Friday, December 30, 2011

Unusual treatment for UnUsUal Entertainment

multi million dollars from entertaining you
What is the law?
GST-registered businesses must charge GST output tax on the sale of their goods and services at the prevailing GST rate and account accurately to IRAS.

What happened?

IRAS found out that UnUsUal Entertainment ("UnUsUal") had wrongly declared or "under declared" its output tax for 2005 and 2006. UnUsUal had not included the GST collected on tickets sales for both years as output tax in its GST returns.

How did IRAS find out?
This is the interesting part. IRAS found that sales figures submitted by UnUsUal for income tax purposes did not tally with the sales figures reported for output tax for 2005 and 2006. For example, the sales revenue declared for 2005 income tax was $9,136,361.00, against the $2,810,668.00 declared as total sales in their GST returns in the same year.

The conviction demonstrates the effectiveness of inter-departmental sharing of information.

What is the side issue?

**SUPPLIED MATERIAL**
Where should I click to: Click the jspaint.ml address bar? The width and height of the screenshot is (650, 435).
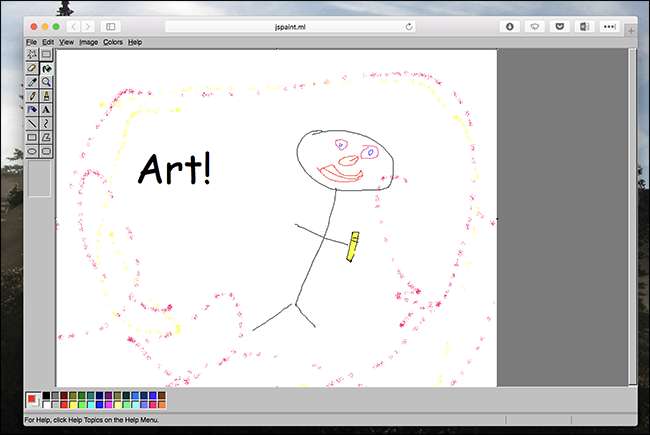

**GIVEN INSTRUCTION A**
From the text on UnUsUal Entertainment's GST case, reproduce word for word the part that opens with the words "What happened?" and closes with "IRAS find out?".
**GIVEN INSTRUCTION B**
List every heading in the UnUsUal Entertainment text that is phrased as a question.

**FINISHED ANSWER A**
What happened?

IRAS found out that UnUsUal Entertainment ("UnUsUal") had wrongly declared or "under declared" its output tax for 2005 and 2006. UnUsUal had not included the GST collected on tickets sales for both years as output tax in its GST returns.

How did IRAS find out?

**FINISHED ANSWER B**
What is the law?
What happened?
How did IRAS find out?
What is the side issue?